■ Problem to solve:
Report the lines of the material that carry the string "agent".

■ Data:
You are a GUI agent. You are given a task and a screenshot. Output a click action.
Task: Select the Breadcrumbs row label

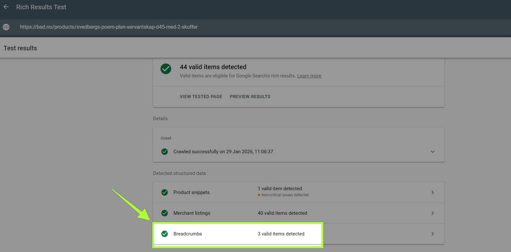pos(188,234)
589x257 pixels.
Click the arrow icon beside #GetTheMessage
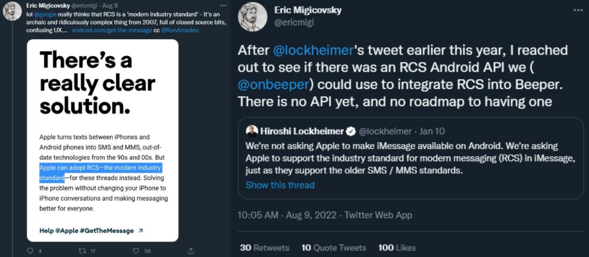point(141,231)
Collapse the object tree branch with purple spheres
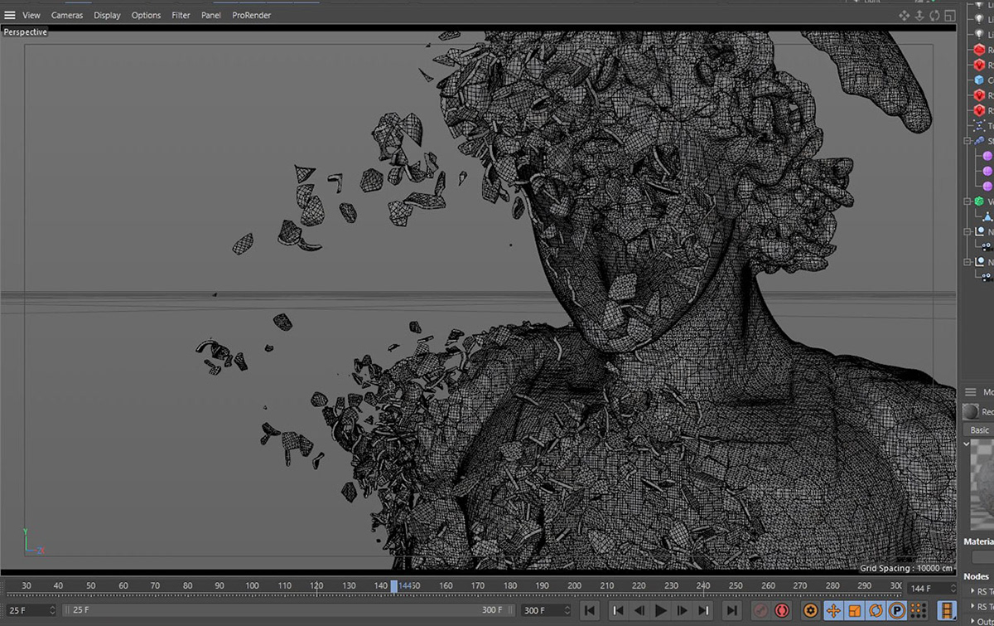The image size is (994, 626). [x=967, y=141]
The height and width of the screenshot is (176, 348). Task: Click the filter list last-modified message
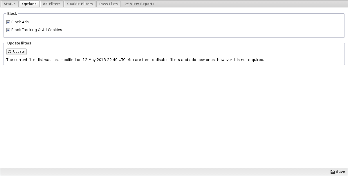(x=135, y=60)
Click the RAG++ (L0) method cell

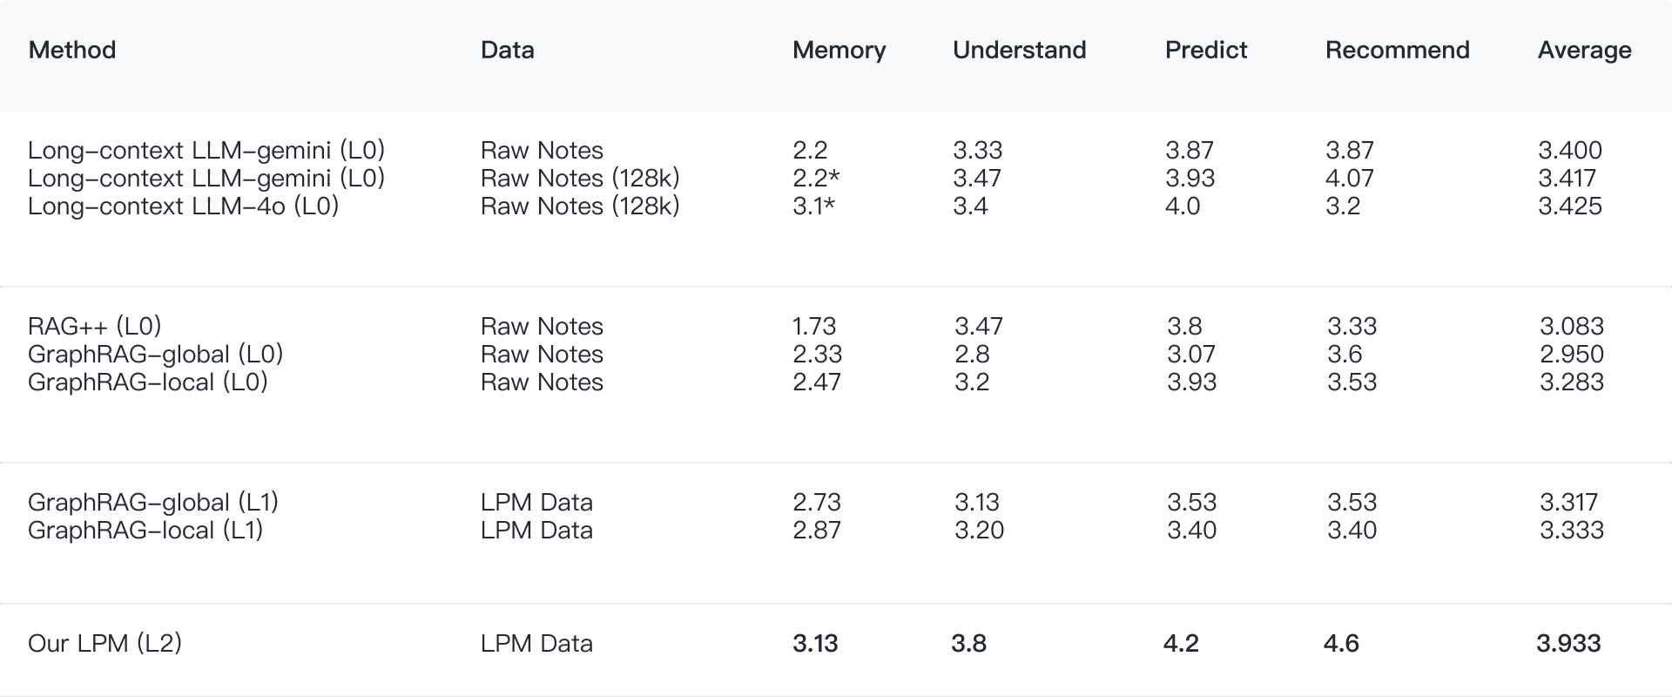tap(95, 327)
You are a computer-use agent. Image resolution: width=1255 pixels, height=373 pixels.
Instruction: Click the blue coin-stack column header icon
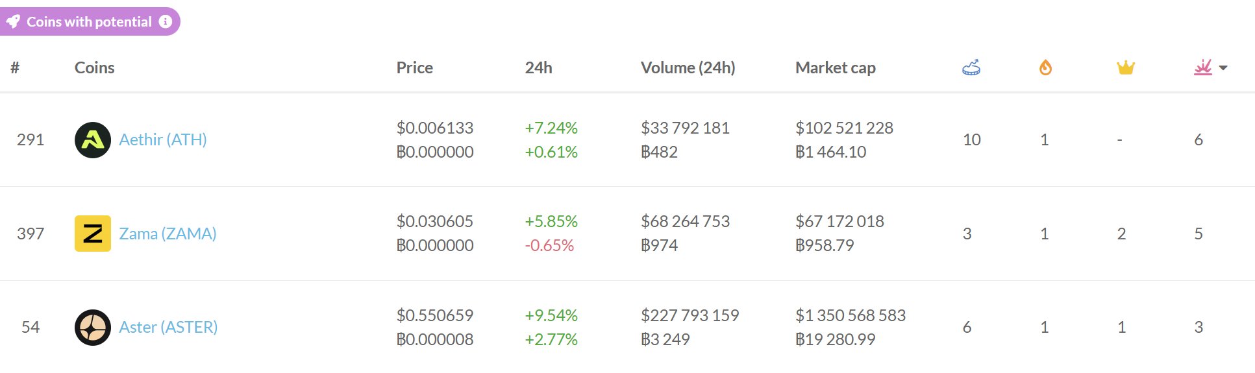point(971,67)
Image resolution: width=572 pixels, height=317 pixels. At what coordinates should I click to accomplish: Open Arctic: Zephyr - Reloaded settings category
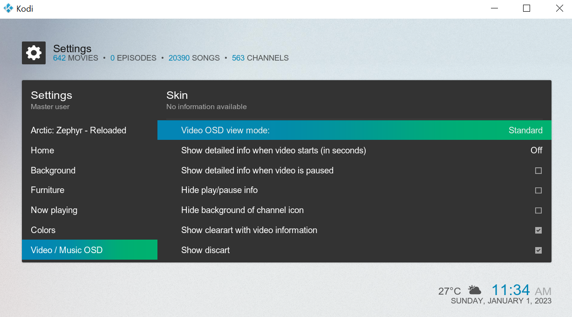point(78,131)
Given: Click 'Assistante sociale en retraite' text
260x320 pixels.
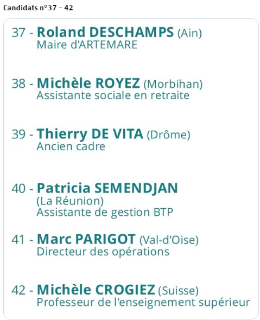Looking at the screenshot, I should point(113,95).
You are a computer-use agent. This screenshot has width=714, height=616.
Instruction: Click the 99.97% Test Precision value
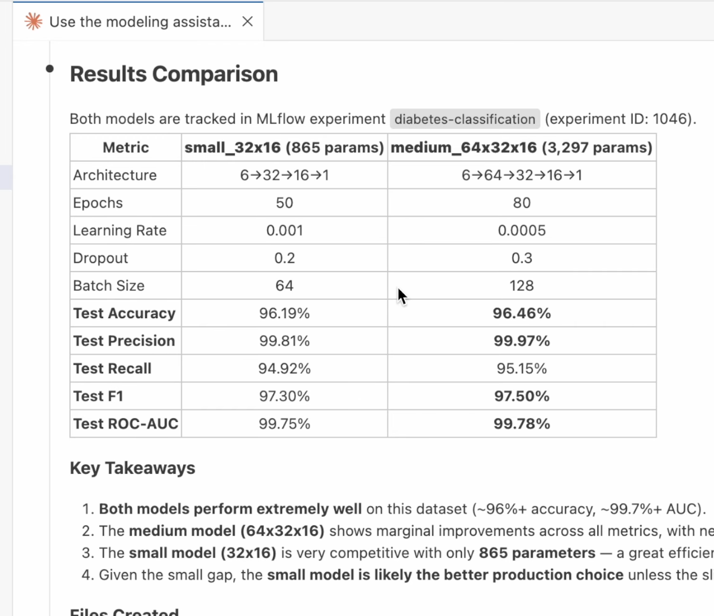(x=521, y=341)
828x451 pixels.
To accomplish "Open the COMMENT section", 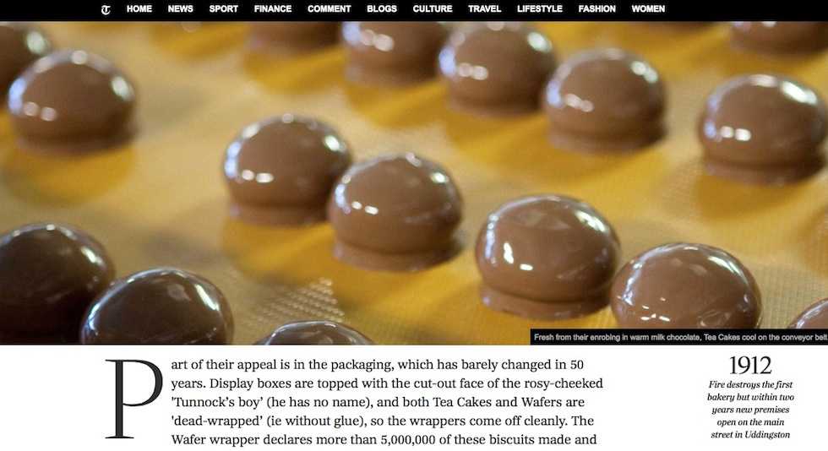I will pyautogui.click(x=329, y=9).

■ Task solution:
You are a GUI agent. You are given a task and a screenshot. Output a click action.
You are a computer-use agent. Image resolution: width=1255 pixels, height=373 pixels.
You are a computer-use agent. This screenshot has width=714, height=616.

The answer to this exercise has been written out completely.